## Collected data
= = = =

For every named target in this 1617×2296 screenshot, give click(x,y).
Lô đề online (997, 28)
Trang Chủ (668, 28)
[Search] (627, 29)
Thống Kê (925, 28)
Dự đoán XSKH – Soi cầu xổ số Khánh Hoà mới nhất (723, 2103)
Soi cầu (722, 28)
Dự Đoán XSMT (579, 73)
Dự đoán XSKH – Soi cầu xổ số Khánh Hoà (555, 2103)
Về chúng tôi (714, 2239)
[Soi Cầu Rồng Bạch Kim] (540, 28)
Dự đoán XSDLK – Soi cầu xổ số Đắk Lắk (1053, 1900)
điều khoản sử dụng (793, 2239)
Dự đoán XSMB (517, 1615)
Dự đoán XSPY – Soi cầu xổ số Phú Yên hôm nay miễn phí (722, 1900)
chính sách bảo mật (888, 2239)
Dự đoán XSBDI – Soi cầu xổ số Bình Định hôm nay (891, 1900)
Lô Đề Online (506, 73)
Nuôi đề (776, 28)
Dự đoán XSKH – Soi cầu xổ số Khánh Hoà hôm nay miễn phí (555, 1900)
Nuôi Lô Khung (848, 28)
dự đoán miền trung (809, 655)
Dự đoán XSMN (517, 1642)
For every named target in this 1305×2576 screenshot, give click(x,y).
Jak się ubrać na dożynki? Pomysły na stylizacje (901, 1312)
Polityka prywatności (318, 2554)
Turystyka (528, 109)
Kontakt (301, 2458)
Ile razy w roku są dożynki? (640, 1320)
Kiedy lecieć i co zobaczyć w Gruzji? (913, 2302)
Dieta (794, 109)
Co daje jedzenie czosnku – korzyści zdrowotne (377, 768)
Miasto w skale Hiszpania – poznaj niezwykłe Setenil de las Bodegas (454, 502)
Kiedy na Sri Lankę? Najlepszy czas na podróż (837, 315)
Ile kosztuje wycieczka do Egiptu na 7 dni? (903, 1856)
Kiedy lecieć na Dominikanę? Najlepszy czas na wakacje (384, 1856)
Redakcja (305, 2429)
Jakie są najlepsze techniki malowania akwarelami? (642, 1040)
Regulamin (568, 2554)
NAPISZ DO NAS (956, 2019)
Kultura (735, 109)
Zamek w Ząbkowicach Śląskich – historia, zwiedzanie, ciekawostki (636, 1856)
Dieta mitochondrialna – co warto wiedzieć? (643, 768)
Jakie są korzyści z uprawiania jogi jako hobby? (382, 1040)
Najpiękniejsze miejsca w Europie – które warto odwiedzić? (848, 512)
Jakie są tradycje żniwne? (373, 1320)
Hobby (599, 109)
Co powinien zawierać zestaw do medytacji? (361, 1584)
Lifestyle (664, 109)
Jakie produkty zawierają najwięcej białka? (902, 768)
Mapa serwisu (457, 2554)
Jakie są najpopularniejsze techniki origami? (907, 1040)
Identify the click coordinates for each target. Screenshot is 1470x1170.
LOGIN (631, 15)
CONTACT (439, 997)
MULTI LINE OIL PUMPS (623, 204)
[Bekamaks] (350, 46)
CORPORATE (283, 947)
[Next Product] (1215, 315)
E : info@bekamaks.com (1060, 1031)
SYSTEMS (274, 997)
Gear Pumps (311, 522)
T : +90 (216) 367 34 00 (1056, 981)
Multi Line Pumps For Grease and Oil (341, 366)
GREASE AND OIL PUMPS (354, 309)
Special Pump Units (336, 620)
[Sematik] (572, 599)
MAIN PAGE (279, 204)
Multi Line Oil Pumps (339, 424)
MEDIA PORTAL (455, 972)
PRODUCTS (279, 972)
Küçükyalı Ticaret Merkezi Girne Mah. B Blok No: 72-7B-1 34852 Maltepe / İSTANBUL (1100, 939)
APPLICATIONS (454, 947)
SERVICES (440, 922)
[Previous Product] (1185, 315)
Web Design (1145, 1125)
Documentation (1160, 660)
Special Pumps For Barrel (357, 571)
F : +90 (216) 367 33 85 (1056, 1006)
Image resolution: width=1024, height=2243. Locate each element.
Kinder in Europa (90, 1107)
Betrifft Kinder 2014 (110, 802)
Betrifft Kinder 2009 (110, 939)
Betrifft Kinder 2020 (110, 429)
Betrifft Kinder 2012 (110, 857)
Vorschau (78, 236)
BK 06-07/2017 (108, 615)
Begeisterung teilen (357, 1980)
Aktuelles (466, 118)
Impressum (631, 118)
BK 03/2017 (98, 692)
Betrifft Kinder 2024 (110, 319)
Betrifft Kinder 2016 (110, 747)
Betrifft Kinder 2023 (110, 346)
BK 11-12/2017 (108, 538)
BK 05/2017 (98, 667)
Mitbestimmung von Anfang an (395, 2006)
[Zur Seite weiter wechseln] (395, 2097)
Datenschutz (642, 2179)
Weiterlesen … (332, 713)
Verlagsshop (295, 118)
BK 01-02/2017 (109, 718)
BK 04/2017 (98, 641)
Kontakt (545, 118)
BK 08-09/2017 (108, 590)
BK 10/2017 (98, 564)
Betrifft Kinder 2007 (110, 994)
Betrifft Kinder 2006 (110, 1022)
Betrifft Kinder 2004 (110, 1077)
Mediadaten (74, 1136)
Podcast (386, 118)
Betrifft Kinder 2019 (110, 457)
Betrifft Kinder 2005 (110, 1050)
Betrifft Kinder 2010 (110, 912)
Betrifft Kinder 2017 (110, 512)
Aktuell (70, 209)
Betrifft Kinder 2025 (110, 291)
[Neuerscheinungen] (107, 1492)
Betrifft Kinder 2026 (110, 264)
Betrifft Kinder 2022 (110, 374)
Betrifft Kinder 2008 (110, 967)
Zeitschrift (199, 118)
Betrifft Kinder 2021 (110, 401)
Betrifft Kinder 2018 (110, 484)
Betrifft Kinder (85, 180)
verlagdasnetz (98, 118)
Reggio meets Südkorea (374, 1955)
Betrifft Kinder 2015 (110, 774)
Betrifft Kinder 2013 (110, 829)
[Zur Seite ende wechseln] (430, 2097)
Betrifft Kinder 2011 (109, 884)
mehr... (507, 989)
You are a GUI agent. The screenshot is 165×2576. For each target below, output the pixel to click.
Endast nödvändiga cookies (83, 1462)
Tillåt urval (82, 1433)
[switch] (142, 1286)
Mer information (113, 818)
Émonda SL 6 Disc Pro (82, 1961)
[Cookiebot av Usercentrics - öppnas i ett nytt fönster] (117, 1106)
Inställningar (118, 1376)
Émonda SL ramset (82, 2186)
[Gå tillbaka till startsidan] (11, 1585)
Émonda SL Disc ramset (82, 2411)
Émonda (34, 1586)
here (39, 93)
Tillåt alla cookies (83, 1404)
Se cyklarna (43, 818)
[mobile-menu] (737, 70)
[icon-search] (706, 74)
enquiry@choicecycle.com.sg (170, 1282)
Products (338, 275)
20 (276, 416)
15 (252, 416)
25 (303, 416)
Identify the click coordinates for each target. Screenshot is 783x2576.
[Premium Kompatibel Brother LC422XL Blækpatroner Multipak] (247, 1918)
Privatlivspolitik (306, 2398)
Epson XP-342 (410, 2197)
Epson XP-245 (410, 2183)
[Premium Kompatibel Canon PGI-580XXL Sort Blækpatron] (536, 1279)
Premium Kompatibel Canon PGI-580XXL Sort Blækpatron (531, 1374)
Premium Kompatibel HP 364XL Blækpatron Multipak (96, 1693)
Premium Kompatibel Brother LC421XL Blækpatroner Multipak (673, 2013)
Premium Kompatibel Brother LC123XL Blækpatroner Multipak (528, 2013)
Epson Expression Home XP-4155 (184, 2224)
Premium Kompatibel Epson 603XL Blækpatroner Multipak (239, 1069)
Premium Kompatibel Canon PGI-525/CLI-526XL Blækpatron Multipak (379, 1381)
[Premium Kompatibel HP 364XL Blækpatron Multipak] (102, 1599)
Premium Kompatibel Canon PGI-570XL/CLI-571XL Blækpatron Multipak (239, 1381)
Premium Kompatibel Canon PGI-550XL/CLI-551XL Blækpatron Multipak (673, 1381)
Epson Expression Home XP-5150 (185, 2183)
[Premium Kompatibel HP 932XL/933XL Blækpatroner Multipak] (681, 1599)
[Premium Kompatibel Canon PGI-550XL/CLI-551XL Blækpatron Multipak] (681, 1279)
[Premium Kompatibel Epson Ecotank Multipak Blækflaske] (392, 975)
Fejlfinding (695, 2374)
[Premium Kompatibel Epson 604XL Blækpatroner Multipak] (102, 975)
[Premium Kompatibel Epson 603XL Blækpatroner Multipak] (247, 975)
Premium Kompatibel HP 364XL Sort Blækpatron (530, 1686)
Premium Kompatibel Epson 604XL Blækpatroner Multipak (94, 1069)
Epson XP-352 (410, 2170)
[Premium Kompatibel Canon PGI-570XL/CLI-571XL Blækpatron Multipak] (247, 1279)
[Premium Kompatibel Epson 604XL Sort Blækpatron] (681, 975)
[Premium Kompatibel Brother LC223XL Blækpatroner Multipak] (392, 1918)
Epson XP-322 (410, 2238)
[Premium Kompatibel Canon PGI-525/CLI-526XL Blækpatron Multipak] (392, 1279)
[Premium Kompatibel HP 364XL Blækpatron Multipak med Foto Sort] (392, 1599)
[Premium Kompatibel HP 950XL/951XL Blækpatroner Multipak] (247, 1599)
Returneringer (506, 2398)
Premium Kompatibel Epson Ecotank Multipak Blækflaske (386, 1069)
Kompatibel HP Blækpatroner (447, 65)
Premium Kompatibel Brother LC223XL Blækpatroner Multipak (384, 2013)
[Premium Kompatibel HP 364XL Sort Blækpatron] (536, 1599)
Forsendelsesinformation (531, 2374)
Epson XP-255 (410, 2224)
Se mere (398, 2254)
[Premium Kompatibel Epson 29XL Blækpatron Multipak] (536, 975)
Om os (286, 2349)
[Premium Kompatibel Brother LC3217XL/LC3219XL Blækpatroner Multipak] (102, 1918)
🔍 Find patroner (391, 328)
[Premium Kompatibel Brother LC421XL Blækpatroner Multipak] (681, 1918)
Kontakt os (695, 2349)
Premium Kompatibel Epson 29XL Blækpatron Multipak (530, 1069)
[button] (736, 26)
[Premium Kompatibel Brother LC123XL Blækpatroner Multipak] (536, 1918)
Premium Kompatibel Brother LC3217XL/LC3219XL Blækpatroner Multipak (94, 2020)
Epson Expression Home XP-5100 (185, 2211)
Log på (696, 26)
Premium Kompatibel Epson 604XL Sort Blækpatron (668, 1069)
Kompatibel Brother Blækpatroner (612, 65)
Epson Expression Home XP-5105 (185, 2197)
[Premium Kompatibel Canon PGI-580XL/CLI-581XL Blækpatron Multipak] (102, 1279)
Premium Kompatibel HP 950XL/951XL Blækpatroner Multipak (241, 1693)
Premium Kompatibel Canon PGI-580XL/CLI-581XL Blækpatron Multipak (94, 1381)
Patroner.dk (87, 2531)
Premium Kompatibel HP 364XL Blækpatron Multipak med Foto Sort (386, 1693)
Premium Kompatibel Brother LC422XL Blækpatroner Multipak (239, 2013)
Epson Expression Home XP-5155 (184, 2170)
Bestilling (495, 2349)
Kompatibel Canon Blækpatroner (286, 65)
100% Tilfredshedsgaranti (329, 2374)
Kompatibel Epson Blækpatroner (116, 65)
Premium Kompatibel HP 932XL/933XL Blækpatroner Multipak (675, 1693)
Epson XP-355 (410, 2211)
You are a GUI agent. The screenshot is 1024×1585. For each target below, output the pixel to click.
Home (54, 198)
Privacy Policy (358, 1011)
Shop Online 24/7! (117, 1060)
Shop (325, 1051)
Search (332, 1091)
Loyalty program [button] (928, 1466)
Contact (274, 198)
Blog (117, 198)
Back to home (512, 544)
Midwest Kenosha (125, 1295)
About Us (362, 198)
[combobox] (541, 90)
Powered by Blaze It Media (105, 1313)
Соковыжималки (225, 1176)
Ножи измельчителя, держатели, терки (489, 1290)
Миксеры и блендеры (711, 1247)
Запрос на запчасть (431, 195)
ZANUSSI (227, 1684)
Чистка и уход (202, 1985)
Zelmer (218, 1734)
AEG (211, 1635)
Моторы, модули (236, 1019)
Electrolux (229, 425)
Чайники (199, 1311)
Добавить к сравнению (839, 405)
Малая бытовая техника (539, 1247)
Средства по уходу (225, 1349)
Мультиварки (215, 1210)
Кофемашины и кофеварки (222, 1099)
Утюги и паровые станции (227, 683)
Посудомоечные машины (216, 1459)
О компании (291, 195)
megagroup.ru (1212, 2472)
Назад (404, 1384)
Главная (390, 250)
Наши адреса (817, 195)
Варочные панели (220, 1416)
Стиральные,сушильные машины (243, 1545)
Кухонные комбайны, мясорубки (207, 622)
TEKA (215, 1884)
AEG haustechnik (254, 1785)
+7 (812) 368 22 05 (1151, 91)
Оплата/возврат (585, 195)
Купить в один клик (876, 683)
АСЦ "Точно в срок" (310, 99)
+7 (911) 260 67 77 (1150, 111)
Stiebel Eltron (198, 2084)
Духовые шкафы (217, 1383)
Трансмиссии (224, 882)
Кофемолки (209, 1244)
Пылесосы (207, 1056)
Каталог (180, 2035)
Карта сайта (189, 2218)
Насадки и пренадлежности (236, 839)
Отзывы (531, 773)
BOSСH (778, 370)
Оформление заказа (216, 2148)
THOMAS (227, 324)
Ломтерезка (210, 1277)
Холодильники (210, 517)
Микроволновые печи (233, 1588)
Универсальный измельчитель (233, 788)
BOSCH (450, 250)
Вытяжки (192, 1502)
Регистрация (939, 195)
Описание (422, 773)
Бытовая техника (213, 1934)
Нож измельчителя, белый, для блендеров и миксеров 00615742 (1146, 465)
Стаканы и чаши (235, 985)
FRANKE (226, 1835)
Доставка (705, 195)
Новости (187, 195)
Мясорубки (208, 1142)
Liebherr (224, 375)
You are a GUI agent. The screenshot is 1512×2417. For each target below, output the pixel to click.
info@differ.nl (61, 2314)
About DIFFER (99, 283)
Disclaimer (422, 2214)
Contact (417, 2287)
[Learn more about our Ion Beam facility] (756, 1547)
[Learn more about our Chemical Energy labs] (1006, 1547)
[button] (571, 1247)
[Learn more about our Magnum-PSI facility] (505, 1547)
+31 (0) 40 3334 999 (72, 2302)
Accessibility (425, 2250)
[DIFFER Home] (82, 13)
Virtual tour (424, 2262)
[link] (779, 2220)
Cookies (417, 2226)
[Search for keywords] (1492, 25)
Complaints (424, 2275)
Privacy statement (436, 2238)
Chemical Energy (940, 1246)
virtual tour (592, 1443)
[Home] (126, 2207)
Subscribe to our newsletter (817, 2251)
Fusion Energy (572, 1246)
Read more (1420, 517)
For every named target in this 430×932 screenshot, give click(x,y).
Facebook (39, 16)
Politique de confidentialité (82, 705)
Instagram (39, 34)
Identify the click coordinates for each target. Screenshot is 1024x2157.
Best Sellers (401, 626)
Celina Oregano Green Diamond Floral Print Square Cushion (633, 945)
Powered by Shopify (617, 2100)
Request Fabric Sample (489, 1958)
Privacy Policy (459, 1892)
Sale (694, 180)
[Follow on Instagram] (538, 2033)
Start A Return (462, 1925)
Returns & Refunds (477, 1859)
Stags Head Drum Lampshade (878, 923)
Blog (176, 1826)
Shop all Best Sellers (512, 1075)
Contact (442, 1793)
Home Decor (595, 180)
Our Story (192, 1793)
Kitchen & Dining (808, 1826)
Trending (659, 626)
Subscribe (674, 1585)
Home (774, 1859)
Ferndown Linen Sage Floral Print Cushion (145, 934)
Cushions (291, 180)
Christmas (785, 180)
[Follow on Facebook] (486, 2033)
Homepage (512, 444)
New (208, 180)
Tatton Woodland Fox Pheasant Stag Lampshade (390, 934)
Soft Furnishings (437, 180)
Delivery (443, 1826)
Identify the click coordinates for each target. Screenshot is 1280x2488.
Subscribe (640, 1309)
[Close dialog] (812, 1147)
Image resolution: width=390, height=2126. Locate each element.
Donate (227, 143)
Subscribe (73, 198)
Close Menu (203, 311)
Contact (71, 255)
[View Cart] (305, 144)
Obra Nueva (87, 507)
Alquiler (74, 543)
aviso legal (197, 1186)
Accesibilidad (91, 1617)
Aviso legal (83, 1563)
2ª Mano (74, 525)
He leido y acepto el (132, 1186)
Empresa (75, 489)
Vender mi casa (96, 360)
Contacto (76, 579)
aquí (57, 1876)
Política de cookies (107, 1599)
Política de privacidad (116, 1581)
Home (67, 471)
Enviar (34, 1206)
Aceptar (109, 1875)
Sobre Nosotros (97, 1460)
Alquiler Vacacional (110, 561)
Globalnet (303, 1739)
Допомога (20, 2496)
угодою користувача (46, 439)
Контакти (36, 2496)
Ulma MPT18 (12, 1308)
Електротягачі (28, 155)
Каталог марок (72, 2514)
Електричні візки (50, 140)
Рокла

= = = =

## GOAL OF THE EXERCISE
Scan the records for the word "wechseln" and copy every line where it is found.

## YOUR SOLUTION
[Zur Seite weiter wechseln] (395, 2097)
[Zur Seite ende wechseln] (430, 2097)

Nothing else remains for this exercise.